17. AAFCC – ‘Only The Ocean Knows’ [AETERNITAS TENEBRARUM MUSICAE FUNDIMENTUM]
An Autumn For Crippled Children remain on the edge of obscurity with their strange moniker and even stranger sound. But in truth, this third album from the Dutch trio is their most captivating yet. Dreamy shoegaze textures are ripped through a blender of agonizing black metal and cured with a licking of post-rock to make for a stunning emotional ride into the depths of self-reflection and personal longing.
18. AMENRA – ‘Mass V’ [NEUROT]
When AMENRA signed to Neurot in 2011, followers of the Church of Ra knew that this was a perfect move for the Belgian act. ‘Mass V’ is their debut on the esteemed label. It’s a pulverising contrast of post-metallic hardcore plagued by stormy explosions of doom riffery, haunting ambience and a solid wall of iron sludge at least a metre thick. It’s the masterpiece they’ve always hinted at.
19. Orange Goblin – ‘A Eulogy For The Damned’ [CANDLELIGHT]
Stoner kings Orange Goblin have quenched the riff-thirsty and fed the fun-hungry for the past 15 years and their generosity continues with album number seven, ‘Eulogy For The Damned’. The English foursome don’t do a size in small; their chunky stoner riffage and massive whiskey-soaked choruses have a bluesy charm that keeps you stumbling back for more.
20. Testament – ‘Dark Roots Of Earth’ [NUCLEAR BLAST]
2013 marks Testament’s 30th anniversary as a band. What better way to open up a new era than release tenth album ‘Dark Roots of Earth’. The Californian five-piece have unfinished business in the world of thrash because there’s no complacency here; Testament have shown the kind of form that once again puts the jitters up the Big Four.
Some albums didn't quite hit the Soundshock overall top 20 list, but were just simply too good not to mention. Editor Calum Robson and Assistant Editor Jason Hicks bring you two albums they feel deserve special mention.
Calum Robson (Editor):
A Forest Of Stars – ‘A Shadowplay For Yesterdays’ [PROPHECY]
Britain’s Victoriana-influenced A Forest Of Stars changed the dynamics of their sound with the departure of guitarist Kettleburner and the addition of new guitarists Sir Gastrix Grimshaw and Henry Hyde Bronson alongside new bassist Titus Lungbutter.
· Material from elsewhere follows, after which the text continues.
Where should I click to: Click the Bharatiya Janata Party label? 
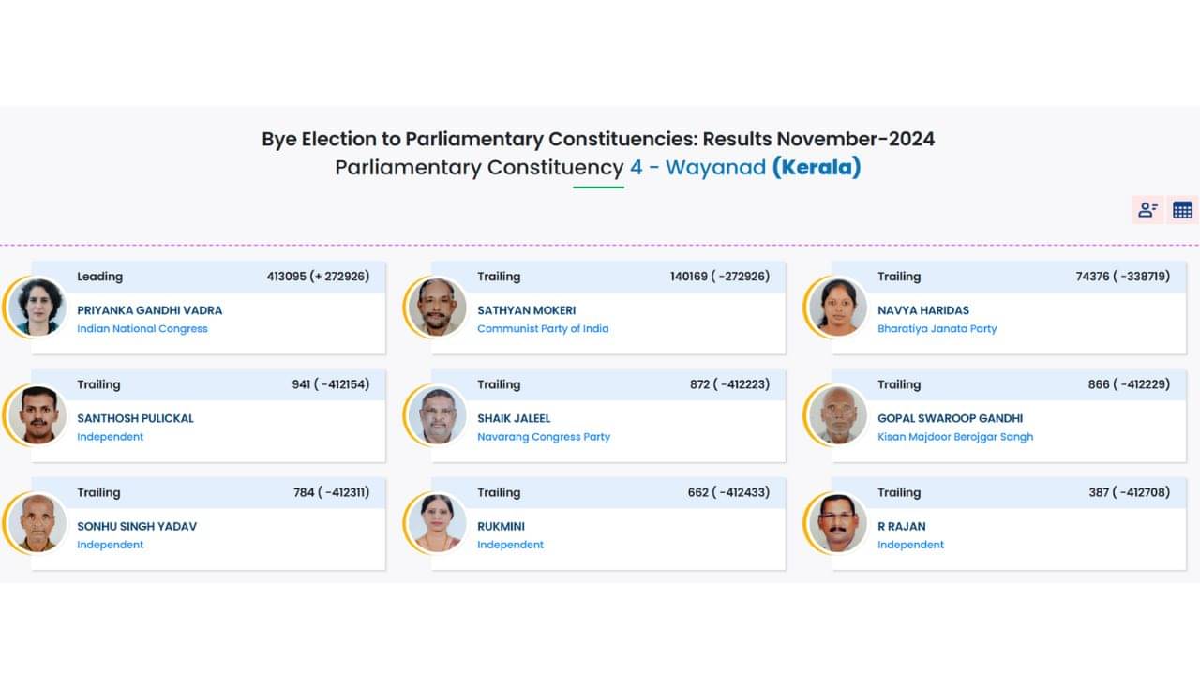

The result is a different outcome from the dark, agitated and rain-soaked sadness of eerie second album ‘Opportunistic Thieves Of Spring’. ‘A Shadowplay For Yesterdays’ is charged with some of the seven-piece’s most unrestrained BM material, yet it’s doused in an extra spattering of 70s prog rock and smoothed out gorgeously with charming British folk influences. ‘A Shadowplay For Yesterdays’ is a challenging but ultimately rewarding listen, standing in a musical and lyrical class of its own.
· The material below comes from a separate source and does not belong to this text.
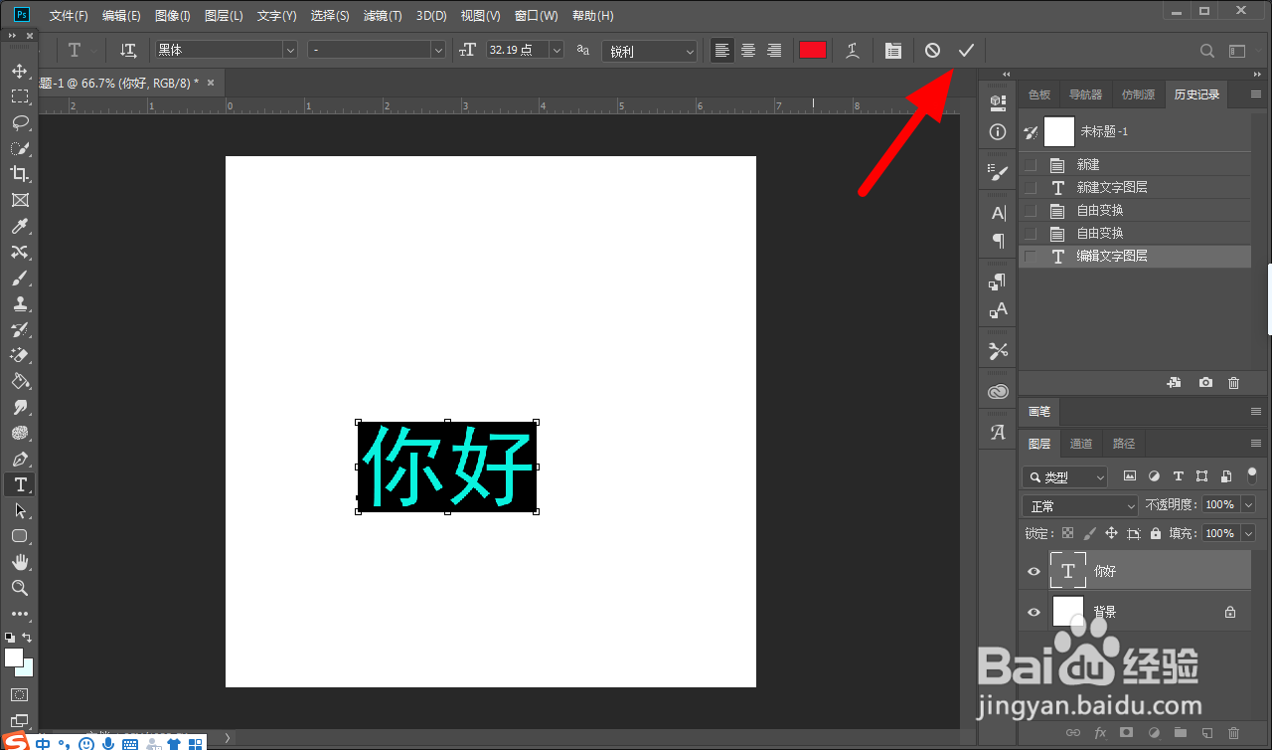1272x750 pixels.
Task: Cancel the text edit with the slash button
Action: (x=931, y=50)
Jason Hicks (Assistant Editor):
Kontinuum – ‘Earth Blood Magic’ [CANDLELIGHT]
This debut full-length from Icelandic ambient metallers Kontinuum is without a doubt, one of the most underrated gems to have been released this year. As bleak and beautiful as a freezing snowbound night, this is an album that effortlessly mixes sorrowful atmospheric majesty with black metal flourishes to produce something truly wonderful. ‘Earth Blood Magic’ is an album that deserves to be in the collection of any self-respecting fan of post-blackened metal.